7. Replaceable. To succeed in the Internet of Things, you’ve got to include legacy support. The revolution will not be ripped-and-replaced; the smarter everything promised by the likes of IBM and other companies will appear slowly in the market if ever. RFID failed because it assumed tags would grow cheaper, readers would grow smaller and more accurate, and everyone would install new systems all at once. It never happened. Success depends on integrating everything— plant-floor equipment, systems, meters—and innovating on top of the equipment you have. It’s about mixing-and-matching rather than ripping-and-replacing, and ThingWorx is designed from the ground up to do just that.

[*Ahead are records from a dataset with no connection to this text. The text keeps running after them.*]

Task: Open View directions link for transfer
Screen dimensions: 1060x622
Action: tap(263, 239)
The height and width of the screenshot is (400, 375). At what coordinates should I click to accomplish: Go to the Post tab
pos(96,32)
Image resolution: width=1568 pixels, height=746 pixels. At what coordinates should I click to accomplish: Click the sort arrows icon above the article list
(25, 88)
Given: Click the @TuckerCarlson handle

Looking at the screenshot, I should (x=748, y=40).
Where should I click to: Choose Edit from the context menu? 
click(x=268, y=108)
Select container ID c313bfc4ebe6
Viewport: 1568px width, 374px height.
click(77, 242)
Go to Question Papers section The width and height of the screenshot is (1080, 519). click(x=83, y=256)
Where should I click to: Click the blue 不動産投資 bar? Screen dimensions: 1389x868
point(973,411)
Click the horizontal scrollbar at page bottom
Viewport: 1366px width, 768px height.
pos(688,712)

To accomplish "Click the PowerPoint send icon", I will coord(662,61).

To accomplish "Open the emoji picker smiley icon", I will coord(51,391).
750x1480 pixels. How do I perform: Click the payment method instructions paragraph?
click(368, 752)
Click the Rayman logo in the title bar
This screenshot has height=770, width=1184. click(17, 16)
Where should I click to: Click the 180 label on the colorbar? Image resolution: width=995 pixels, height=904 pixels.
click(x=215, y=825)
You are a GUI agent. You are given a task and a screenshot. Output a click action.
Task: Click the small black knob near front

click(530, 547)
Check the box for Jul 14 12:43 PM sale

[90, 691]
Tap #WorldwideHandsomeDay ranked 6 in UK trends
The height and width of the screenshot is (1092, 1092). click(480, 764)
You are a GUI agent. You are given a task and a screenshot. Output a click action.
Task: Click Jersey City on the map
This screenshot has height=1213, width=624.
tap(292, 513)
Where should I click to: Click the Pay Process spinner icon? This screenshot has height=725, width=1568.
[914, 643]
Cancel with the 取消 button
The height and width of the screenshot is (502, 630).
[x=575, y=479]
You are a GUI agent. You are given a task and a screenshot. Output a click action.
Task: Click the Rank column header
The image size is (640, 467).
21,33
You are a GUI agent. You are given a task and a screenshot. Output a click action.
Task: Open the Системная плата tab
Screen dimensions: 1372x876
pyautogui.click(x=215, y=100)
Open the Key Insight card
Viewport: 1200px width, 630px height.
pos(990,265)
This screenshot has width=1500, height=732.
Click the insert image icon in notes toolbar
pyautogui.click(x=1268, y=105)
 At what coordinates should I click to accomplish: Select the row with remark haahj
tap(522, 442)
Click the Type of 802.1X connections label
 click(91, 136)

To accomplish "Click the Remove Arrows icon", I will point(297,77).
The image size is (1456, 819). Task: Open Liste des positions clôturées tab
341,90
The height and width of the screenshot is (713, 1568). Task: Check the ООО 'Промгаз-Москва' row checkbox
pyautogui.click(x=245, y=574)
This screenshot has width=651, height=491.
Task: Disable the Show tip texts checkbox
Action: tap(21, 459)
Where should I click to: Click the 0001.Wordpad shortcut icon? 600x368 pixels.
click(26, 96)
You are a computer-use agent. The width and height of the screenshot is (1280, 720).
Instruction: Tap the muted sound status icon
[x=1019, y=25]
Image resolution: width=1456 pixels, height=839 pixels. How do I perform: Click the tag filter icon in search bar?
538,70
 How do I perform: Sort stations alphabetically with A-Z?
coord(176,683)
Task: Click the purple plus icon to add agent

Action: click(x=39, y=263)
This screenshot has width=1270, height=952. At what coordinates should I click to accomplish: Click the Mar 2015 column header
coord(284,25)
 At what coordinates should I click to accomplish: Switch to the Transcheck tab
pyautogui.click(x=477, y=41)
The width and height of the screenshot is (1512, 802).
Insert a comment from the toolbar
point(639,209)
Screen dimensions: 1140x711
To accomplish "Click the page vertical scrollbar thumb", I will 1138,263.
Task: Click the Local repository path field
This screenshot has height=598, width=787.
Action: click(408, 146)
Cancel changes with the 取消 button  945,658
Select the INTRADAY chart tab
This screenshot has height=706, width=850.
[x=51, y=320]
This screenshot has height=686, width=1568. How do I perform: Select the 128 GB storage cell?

8. Reusable. If there’s one thing to be learned from the runway success of Apple’s iPhone and iPad, it’s that apps—simple applications boasting discrete features—beat bloated software and cluttered dashboards any day. Apple subsequently triumphed by broadening the development of apps beyond its own engineers through the creation of its App Store, which allows anyone to create and submit an app for use. ThingWorx can do something similar for you, creating an app store of sorts where employees and partners and can copy, improve, and swap their own mashups, thus bringing still more eyeballs to bear on the development process, and saving time and resources by reusing the most useful applications.

9. Connectable. Social networking is one thing, but creating networks of not only person-to-person but thing-to-person and thing-to-thing. We call these industrial social networks, a network of people and the stuff that makes businesses work. Imagine if all the operators of certain types of equipment start sharing information via social networking that incorporates the maintenance needs of their “things.” Information sharing becomes as easy at work as it is at home.

10. Equitable. In the past, there was the data center, the control room, the hierarchy, the top-down approach. The ThingWorx platform creates an ecosystem where each Thing and person can become the center or play a supporting role as needed. This reflects how businesses really work. They are highly distributed with many components and business units. Thingworx allows this complexity to be managed and makes new management paradigms and new business processes possible, with very low risk.